Considering the claim made on February 21, 2022 before this Agency by A.A.A.,
(hereinafter the claimant party), against SECURITAS DIRECT ESPAÑA, S.A., (to
from now on the claimed party), for not having been duly attended to
right of access and deletion.


Carrying out the procedural actions provided for in Title VIII of the Law
Organic 3/2018, of December 5, on the Protection of Personal Data and guarantee of
digital rights (hereinafter LOPDGDD), the following have been verified



                                       FACTS

FIRST: The complaining party exercised the rights of access and deletion against the
claimed with NIF A26106013, without your request having received the answer
legally established. Provide various documentation related to the claim

raised before this Agency and on the exercise of the exercised right.


SECOND: In accordance with article 65.4 of the LOPDGDD, which has provided for a
mechanism prior to the admission to processing of the claims that are formulated before

the AEPD, consisting of transferring them to the Data Protection Delegates
designated by those responsible or in charge of the treatment, for the purposes foreseen
in article 37 of the aforementioned rule, or to these when they have not been designated,
transferred the claim to the claimed entity so that it could proceed with its
analysis and respond to the complaining party and this Agency within a

month.

The representative/Delegate of Data Protection of the claimed person responds to this
Agency dated April 22, 2022, explains the contractual relationship maintained
between the parties and regarding the rights requested, it only refers to the lack of
copy/photocopy of the DNI to identify the claimant in her application.

Namely:
“…it was not until June 18, 2021 that Securitas Direct received the first written
of exercise of the right of cancellation (no access) of personal data by
Mrs.
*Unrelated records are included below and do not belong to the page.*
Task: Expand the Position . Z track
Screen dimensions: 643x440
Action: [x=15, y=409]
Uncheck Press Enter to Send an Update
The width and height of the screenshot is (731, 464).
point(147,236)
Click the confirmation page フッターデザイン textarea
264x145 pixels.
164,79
Sánchez, which was answered on June 21, 2021 by email and
where he was asked to attach a copy of the DNI to be able to execute it.

Subsequently, the same request was received again, this time by mail on 23
August 2021 which was answered again on August 24, 2021 in terms
similar, that is, requesting a copy of your DNI again since it was not attached…”

The respondent also provides an email with the same date, April 22,

2022, where it sends to the complaining party its data referring to the right of access and,
justifies that it does not attend to the right of suppression due to the controversy between the
parties awaiting resolution.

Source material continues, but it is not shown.